We rolled back at minute 32. Queue depth recovered. Transactions resumed. Lost data was recovered from the upstream system within the SLA.
The technical cause
A serialization bug. A null check that wasn't there in the new code path. The endpoint was returning empty body because of an exception that was being swallowed by an aspect-oriented logging interceptor.
The unit tests passed because they didn't test the production happy path with the specific input shape the service got in production.
What I did right
- I called the rollback. The team had been debugging forward; rollback was the right move.
- I personally wrote a customer-facing email within 90 minutes of all-clear.
- I led the post-mortem. Clear timeline. No blame. Specific action items.
What I did wrong
- I didn't notice the queue depth signal myself. I noticed only when someone else flagged it.
- I let the deploy reach 100% before checking metrics that took 2 minutes to populate. The right cadence was: deploy 10%, wait for metrics, deploy more.
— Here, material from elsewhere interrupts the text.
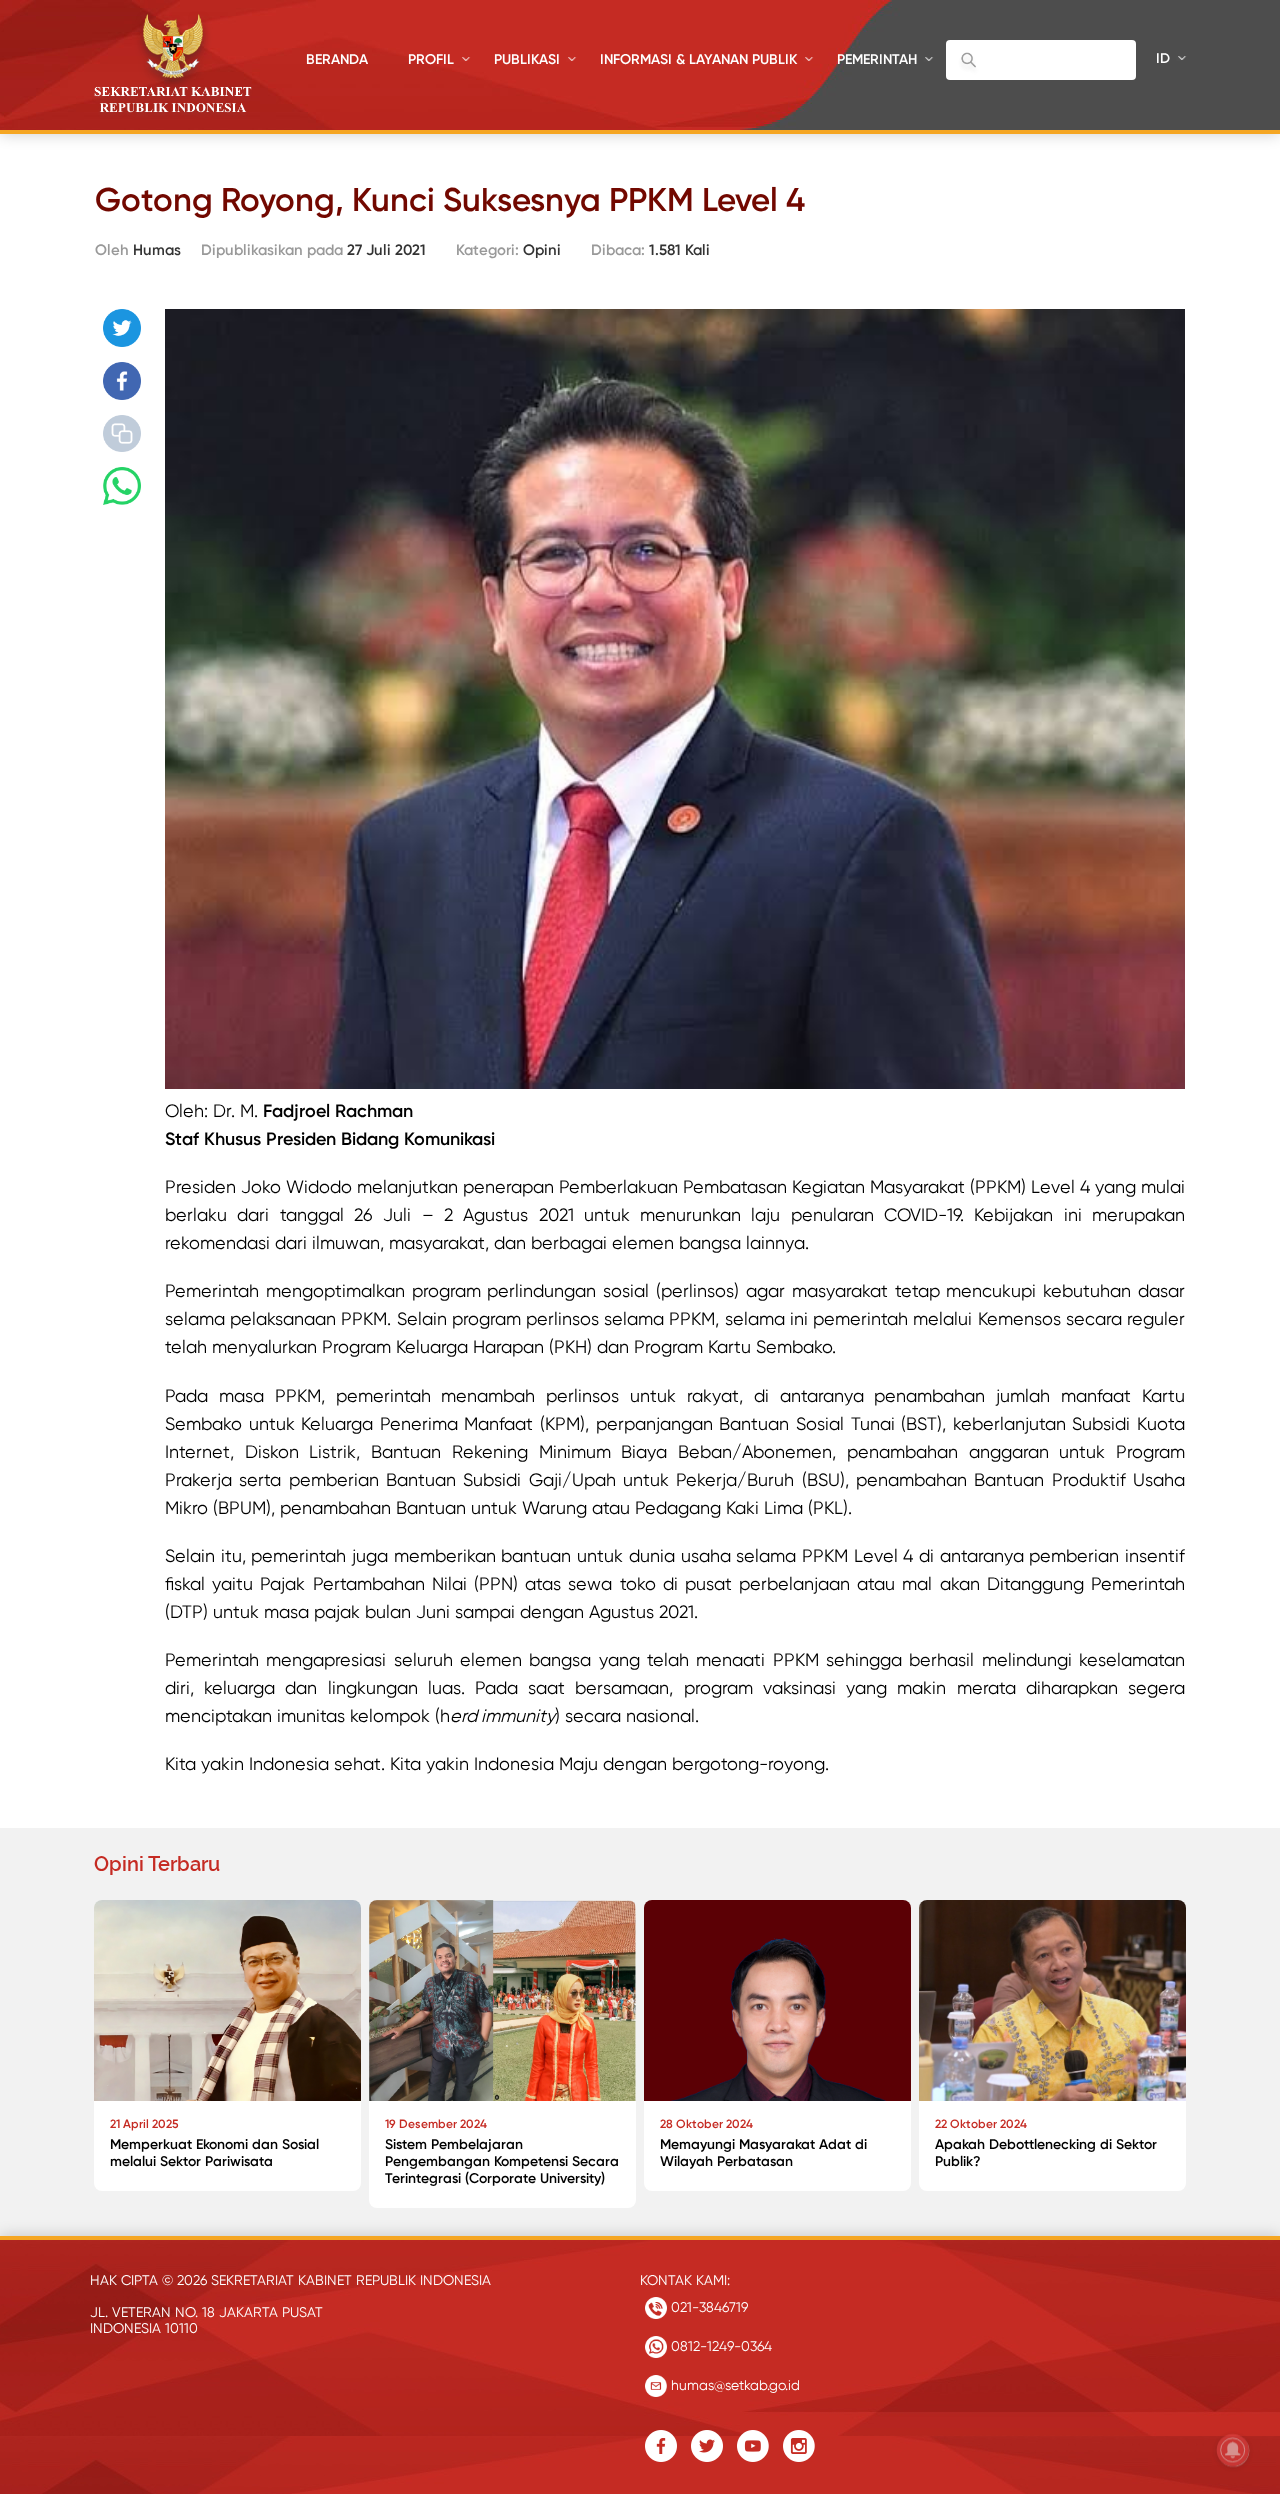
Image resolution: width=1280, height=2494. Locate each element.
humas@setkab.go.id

- I trusted the unit-test coverage. They were 90%+ coverage but the missing 10% was the real shape.
What changed after
- Mandatory queue-depth alarms (we had only error-rate alarms before)
- Manual stop-the-world point at 25% before going to 50% on big services
- Production-shape integration tests added to CI
- A real "is the deploy actually safe?" gate, not just "did it not return 500s?"
The lesson
Postmortems don't fix the technical bug. They surface the SYSTEM bug.
The technical bug was a missing null check. The system bug was that we trusted unit tests, deployed too aggressively, and relied on customer reports for first signal.
Fixing technical bugs is fast. Fixing systems is slow. Most teams fix the technical bug and ship more bugs of the same shape next month.
If you're an engineering leader, treat your post-mortems as the only place that gets you out of the perpetual incident cycle.